We have used two new, high quality genome assemblies to investigate the basis of infectivity and specificity in two parasitoid wasps that infect aphids. Within this, we have found more predicted genes in A. ervi than in L. fabarum (Tables 1 and 2). Comparisons with other parasitoids suggest that the lower number of predicted genes in L. fabarum is more likely due to their loss than to a gene gain in A. ervi. However, it is important to recognize that predictive annotation is imperfect and any missing genes should be specifically screened with more rigorous methods. Importantly, we found relatively high BUSCO scores in the predicted genes, suggesting that our gene prediction was largely successful and was not impacted by the low GC-content. One contribution to the overall difference in gene numbers could be in the larger number of orphan genes that were identified in A. ervi. The evolutionary origin of these orphan genes is not known [113, 114], but their retention or evolution could be important to understanding specific functions or traits in this taxon.

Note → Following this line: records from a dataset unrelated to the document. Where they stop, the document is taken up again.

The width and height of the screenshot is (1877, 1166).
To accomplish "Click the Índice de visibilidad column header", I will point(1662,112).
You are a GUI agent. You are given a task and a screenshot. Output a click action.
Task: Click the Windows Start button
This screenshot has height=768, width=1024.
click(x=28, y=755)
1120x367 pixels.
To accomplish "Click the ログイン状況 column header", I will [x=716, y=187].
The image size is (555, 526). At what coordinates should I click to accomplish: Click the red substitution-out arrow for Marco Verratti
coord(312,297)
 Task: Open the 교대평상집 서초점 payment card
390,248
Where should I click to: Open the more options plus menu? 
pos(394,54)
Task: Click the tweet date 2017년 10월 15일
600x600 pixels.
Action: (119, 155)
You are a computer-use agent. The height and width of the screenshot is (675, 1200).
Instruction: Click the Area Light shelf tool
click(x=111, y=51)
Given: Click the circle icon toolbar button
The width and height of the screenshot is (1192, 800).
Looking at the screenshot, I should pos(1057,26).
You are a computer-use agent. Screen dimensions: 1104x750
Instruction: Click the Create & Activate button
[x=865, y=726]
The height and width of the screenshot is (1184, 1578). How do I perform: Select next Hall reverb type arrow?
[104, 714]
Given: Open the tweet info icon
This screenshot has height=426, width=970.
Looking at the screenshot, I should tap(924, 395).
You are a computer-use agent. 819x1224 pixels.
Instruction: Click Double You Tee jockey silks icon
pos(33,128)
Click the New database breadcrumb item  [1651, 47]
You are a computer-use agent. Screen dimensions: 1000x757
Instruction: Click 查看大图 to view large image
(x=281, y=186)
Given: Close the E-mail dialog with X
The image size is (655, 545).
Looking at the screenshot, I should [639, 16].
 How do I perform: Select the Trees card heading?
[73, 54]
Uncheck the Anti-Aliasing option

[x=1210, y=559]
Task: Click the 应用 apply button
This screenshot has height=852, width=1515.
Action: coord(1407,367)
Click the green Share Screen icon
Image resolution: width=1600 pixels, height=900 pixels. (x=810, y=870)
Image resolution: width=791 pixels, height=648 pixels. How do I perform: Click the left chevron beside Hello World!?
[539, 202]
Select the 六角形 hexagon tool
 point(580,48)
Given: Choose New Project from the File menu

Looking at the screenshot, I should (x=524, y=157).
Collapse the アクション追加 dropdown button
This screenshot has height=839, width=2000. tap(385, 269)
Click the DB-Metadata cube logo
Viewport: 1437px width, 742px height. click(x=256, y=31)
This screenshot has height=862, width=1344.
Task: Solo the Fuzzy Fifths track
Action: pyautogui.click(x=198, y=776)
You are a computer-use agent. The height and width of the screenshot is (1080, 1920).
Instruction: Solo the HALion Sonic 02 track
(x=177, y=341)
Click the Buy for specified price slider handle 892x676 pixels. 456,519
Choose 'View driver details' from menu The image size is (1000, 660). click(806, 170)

The two genomes contained different patterns of predicted TE content. The spread of reported TE coverage in arthropods is quite large, even among Drosophila species (ca. 2.7–25%) [115], and variation in genome size has been broadly attributed to TE content [35, 116]. The variation we observe here suggests that differences in predicted TE content may be evolutionary quite labile, even within closely related species with the same genome size. However, this could also be a consequence of the assembly methods, and this should be further studied.